Assignment: This task requires every entry to be set down again exactly.

# # # # #

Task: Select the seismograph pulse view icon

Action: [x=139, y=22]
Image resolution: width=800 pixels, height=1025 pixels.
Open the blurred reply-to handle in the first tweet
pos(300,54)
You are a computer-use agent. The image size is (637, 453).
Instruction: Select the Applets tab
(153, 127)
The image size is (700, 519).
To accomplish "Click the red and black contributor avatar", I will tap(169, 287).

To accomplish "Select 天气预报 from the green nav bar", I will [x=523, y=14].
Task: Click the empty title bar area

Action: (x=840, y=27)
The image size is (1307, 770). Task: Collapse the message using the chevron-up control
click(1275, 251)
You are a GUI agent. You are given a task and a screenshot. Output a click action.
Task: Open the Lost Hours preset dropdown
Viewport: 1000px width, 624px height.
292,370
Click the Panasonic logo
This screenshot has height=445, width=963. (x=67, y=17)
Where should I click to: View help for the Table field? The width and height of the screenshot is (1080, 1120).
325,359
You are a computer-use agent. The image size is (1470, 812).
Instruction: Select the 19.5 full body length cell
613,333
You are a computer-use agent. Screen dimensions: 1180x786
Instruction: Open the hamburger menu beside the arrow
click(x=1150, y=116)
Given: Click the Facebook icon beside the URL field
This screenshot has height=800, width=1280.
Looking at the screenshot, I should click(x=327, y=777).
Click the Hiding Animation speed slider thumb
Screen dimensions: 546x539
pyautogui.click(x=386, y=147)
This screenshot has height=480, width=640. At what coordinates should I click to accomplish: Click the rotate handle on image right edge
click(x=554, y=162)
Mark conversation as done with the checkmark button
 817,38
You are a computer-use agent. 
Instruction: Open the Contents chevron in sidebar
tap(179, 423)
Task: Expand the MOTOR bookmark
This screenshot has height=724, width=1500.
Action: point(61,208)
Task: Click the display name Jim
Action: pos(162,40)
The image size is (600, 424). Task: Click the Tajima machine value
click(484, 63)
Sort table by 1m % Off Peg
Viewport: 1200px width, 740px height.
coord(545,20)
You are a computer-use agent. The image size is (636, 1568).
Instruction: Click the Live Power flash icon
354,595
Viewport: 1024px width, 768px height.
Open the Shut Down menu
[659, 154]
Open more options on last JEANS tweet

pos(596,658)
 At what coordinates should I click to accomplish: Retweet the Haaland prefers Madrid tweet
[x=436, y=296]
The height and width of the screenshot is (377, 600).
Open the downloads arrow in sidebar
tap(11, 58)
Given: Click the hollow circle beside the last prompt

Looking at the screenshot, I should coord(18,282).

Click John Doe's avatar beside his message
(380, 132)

# # # # #

Answer box:
Task: Select the seismograph pulse view icon

Action: [x=139, y=22]
Image resolution: width=800 pixels, height=1025 pixels.
Open the blurred reply-to handle in the first tweet
pos(300,54)
You are a computer-use agent. The image size is (637, 453).
Instruction: Select the Applets tab
(153, 127)
The image size is (700, 519).
To accomplish "Click the red and black contributor avatar", I will tap(169, 287).

To accomplish "Select 天气预报 from the green nav bar", I will [x=523, y=14].
Task: Click the empty title bar area

Action: (x=840, y=27)
The image size is (1307, 770). Task: Collapse the message using the chevron-up control
click(1275, 251)
You are a GUI agent. You are given a task and a screenshot. Output a click action.
Task: Open the Lost Hours preset dropdown
Viewport: 1000px width, 624px height.
292,370
Click the Panasonic logo
This screenshot has height=445, width=963. (x=67, y=17)
Where should I click to: View help for the Table field? The width and height of the screenshot is (1080, 1120).
325,359
You are a computer-use agent. The image size is (1470, 812).
Instruction: Select the 19.5 full body length cell
613,333
You are a computer-use agent. Screen dimensions: 1180x786
Instruction: Open the hamburger menu beside the arrow
click(x=1150, y=116)
Given: Click the Facebook icon beside the URL field
This screenshot has height=800, width=1280.
Looking at the screenshot, I should click(x=327, y=777).
Click the Hiding Animation speed slider thumb
Screen dimensions: 546x539
pyautogui.click(x=386, y=147)
This screenshot has height=480, width=640. At what coordinates should I click to accomplish: Click the rotate handle on image right edge
click(x=554, y=162)
Mark conversation as done with the checkmark button
 817,38
You are a computer-use agent. 
Instruction: Open the Contents chevron in sidebar
tap(179, 423)
Task: Expand the MOTOR bookmark
This screenshot has height=724, width=1500.
Action: point(61,208)
Task: Click the display name Jim
Action: pos(162,40)
The image size is (600, 424). Task: Click the Tajima machine value
click(484, 63)
Sort table by 1m % Off Peg
Viewport: 1200px width, 740px height.
coord(545,20)
You are a computer-use agent. The image size is (636, 1568).
Instruction: Click the Live Power flash icon
354,595
Viewport: 1024px width, 768px height.
Open the Shut Down menu
[659, 154]
Open more options on last JEANS tweet

pos(596,658)
 At what coordinates should I click to accomplish: Retweet the Haaland prefers Madrid tweet
[x=436, y=296]
The height and width of the screenshot is (377, 600).
Open the downloads arrow in sidebar
tap(11, 58)
Given: Click the hollow circle beside the last prompt

Looking at the screenshot, I should coord(18,282).

Click John Doe's avatar beside his message
(380, 132)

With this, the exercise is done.